I should perhaps mention now that at the time I didn’t know anything about Hannukah. I had not come across any traces of Hannukah learnin’ in any books I’d read or through any people I’d met. But, being an agnostic, I had no organized faith for Judaism to come into conflict with, and I was eager to learn everything I could. So I was in perhaps an overly receptive state of mind as we entered the mall.
As we shopped for Ann, we eventually encountered the inevitable Santa Claus display, complete with the man in the fake beard ho-ho-ho-ing for the kids. Erin looked at the Santa without comment, but a little later, when we passed a display showing a huge white animatronic bear holding a red wrapped present, she said, “Oh–look. It’s the Hannukah Bear!”
A certain madness seized me. Here was an opportunity to learn something about Jewish culture.
“The Hannukah Bear?” I said. “What’s the Hannukah Bear?”
“You know,” she said, “the Hannukah Bear. It’s the bear that helps light the menorah. It helps with the cooking, too, sometimes.”
“Really?” I said. “I didn’t know that.”
Erin frowned. “You don’t know about the Hannukah Bear. Everybody knows the Hannukah Bear.”
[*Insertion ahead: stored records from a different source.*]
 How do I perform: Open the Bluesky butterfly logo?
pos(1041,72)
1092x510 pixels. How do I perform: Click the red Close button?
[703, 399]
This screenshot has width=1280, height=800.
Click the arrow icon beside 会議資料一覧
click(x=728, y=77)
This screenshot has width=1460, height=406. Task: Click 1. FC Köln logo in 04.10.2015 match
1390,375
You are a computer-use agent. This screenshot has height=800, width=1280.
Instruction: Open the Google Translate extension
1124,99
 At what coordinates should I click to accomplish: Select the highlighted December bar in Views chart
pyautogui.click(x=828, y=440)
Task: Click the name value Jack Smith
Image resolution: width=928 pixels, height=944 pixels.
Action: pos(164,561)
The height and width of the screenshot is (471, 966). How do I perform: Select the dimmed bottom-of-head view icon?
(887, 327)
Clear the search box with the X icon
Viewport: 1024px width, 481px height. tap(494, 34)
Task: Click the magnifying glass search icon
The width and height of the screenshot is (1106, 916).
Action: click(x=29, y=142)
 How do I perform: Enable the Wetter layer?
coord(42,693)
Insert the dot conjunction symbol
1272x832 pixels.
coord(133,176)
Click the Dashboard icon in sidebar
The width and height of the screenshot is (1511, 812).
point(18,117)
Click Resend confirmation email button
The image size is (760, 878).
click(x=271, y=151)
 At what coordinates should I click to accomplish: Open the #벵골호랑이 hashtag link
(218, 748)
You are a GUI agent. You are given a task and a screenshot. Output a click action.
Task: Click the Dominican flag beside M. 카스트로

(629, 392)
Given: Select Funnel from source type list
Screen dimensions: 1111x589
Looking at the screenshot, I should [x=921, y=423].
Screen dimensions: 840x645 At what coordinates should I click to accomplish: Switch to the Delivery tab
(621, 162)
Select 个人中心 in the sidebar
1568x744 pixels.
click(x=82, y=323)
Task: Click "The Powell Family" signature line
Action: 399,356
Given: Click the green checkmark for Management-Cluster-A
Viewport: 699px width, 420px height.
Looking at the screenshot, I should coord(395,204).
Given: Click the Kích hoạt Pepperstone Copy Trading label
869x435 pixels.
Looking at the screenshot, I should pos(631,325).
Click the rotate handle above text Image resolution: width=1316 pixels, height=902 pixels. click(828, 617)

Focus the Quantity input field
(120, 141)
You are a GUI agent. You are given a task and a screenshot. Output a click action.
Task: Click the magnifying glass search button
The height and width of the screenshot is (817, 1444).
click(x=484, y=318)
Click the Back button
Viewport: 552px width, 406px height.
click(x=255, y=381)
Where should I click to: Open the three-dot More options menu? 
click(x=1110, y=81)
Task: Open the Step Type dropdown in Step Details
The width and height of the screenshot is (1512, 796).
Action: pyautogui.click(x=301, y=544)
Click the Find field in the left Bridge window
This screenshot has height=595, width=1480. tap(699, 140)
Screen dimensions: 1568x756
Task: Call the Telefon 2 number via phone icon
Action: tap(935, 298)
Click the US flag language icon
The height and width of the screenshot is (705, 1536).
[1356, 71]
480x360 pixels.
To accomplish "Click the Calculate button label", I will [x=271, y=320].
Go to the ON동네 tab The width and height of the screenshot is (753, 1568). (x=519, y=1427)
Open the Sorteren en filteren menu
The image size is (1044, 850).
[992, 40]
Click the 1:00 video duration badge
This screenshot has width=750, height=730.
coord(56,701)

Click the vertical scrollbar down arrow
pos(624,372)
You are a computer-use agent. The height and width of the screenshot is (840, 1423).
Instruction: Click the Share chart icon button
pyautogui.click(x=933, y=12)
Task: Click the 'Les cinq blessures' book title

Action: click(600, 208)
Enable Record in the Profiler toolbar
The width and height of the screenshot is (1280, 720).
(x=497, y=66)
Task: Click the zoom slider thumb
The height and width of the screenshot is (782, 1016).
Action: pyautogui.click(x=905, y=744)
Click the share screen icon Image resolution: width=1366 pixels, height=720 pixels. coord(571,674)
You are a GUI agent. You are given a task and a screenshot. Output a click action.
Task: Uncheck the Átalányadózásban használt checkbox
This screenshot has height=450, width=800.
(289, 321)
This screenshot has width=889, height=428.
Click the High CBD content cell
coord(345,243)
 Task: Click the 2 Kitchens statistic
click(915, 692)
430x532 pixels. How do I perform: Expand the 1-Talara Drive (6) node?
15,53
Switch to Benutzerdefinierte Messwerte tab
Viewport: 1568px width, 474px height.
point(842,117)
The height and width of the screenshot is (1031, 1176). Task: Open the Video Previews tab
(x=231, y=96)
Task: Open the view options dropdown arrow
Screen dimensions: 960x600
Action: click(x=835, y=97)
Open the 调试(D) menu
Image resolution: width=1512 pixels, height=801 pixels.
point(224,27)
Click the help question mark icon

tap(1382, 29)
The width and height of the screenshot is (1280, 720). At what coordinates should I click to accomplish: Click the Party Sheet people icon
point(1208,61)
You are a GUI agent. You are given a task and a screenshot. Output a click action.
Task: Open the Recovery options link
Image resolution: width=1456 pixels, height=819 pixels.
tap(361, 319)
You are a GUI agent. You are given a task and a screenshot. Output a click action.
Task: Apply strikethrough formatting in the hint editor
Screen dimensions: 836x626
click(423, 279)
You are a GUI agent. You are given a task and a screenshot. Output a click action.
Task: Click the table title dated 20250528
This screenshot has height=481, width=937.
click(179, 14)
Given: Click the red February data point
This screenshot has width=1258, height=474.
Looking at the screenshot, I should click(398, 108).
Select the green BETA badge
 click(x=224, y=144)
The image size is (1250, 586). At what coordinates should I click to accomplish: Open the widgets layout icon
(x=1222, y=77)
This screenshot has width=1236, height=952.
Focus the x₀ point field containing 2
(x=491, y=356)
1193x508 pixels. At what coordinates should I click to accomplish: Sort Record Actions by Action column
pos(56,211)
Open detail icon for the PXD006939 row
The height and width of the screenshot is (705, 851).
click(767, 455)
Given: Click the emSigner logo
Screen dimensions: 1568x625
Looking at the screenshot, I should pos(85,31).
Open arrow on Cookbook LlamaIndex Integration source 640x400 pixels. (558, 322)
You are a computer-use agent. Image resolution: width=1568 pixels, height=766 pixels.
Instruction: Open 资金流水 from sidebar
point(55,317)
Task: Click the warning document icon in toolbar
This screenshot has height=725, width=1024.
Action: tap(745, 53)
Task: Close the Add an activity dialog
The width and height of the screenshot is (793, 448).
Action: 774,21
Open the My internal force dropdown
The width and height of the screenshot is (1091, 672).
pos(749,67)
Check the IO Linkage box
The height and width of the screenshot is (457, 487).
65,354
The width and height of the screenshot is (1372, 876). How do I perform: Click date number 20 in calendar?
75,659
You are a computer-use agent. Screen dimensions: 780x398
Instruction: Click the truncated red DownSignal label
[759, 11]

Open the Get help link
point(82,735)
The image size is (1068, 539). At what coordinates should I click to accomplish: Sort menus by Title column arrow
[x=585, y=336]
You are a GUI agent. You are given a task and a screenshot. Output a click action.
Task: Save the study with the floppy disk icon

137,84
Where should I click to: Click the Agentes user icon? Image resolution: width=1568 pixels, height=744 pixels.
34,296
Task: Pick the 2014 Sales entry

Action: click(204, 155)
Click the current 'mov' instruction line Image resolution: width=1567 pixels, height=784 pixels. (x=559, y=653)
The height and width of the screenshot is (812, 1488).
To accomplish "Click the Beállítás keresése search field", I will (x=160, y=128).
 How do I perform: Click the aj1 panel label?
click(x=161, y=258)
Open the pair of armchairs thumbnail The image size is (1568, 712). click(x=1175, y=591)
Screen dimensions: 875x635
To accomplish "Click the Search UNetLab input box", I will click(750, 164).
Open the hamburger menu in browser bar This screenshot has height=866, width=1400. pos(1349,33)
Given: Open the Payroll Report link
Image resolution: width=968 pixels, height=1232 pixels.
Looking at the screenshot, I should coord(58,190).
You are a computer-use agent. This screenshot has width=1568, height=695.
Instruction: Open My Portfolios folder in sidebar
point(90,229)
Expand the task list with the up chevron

“Okay,” I said, “What else can you tell me about the Hannukah Bear?”
The glint in Erin’s eye intensified and as we walked toward a Walden’s Bookstore, she told me all about the Hannukah Bear. A lot of what she said is lost in the farthest reaches of my sieve-like memory, but I remember that she went into a complex explanation of the Hannukah Bear’s relationship to Hannukah, what it symbolized, where the reference had come from, and a lot of other stuff. Wonderful was the Hannukah Bear! Excellent in all of its intentions and abilities! Why, it even appeared in the night sky sometimes as points of light! It was a beautiful and brilliant concentrated flow of bullshit, of smart assery, that fooled me utterly. I don’t think before or since I’ve heard anyone feed me such a wonderful line of sustained, extemporaneous crap. And I bought it. I bought into it completely.
By the time we got home, I was stuffed full of facts about the Hannukah Bear, and feeling very pleased with myself. I had learned something about Hannukah. It was knowledge I could use when meeting Ann’s synagogue members for the first time. I could even show Ann that I was trying hard to learn about her religion and culture!
Alas, of course, there were instead looks of puzzlement, even concern. Silly, silly goyem…When I realized how completely I’d been fooled, I laughed my ass off. Since I’d arrived in Tallahassee, I’d been fabricating little stories for Erin off and on. She’d just returned the favor, in spades…with a shovel, so I could dig my own grave. It was, as I say, one of the most amazing extemporaneous displays of applied imagination that I’ve ever been privileged to witness.
From then on, it was no-holds barred. Whether it was the pet iguana Erin and I pretended lurked around the house when her timid friends came over to play or the extended “incident” at Chucky Cheese involving the giant rat mascot and an ill-timed kick, we had a series of adventures based almost entirely on riffing off of each other’s imaginations.
Eventually, she became too old to have fun with parental units and those times faded into memory. But the Hannukah Bear story is still a staple of family lore and legend–the event that started it all.